By Mars Ross, Photography Editor
Allyson Morgan, a writer, producer and actress, came to speak at Manhattan College last Thursday to give insight into building a sustainable life in the world of art and film production. During the event she also screened two of her short films, one of which is commissioned by 20th Digital Studio and is airing on Hulu.
Not only does Morgan write, act and produce films, she also founded an award winning film and theater collective called F*** It Club. Morgan started the club in order to start putting together her own work.
“[The club was] created in the spirit of ‘why are we waiting for people to give us work?’ F*** it, let’s just make our own work,” Morgan said.
The company ran for 10 years and Morgan continues to forge her own path in the production industry, never taking no for an answer. Since she did not go to film school, instead she learned this lesson early on as an actor who wanted to make films. Morgan kept acting and made her way into writing, now working with some major players.
“You never know what you can do until you go out and start doing it,” Morgan said.
Maeve Adams, the director of the Digital Arts and Humanities program, put together the event. She thought Morgan would be an insightful speaker to show students that there’s always a way to make your own path.
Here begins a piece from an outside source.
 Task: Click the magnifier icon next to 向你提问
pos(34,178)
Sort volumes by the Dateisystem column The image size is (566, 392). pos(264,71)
“She has managed to cobble together, really creatively, a unique version of this career. She’s created a career in a way that is non-conventional and demonstrates the fact that this kind of thing is possible. One doesn’t have to simply follow some kind of preordained path if they want to work in film or other kinds of media technologies.”
Morgan screened two of her short films. One titled “Sitting,” which she wrote and acted in, was produced by her film collective in a matter of days. This film made its premiere at the Savannah College of Art and Design Film Festival and won outstanding narrative short at the Tallgrass Film Festival.
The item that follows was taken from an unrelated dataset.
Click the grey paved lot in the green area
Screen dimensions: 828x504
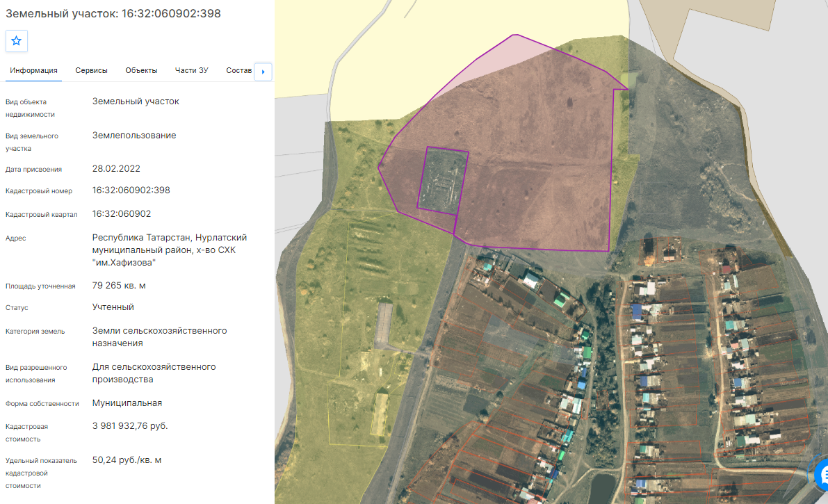pyautogui.click(x=383, y=325)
The short tells a story of a man with dementia who wants to commit suicide, but does not want to do it alone. He calls a babysitter, played by Morgan, to have company on the tough night. While it seems like an emotional tale, it has many moments of comedic relief.
“I liked ‘Sitting’ because it had a good balance between comedy and heavier topics. It was also interesting to see Allyson act in a film she wrote,” Colleen Cahill, a junior who attended the event, said.
The second film, “First Date,” currently airing on Hulu, is in development as a feature film by Fox and Disney. The horror short follows a lesbian couple and involves mystical means in order to get the “perfect love.”
Morgan noted her interest in writing about unconventional relationships that we do not get to see a lot of in the media.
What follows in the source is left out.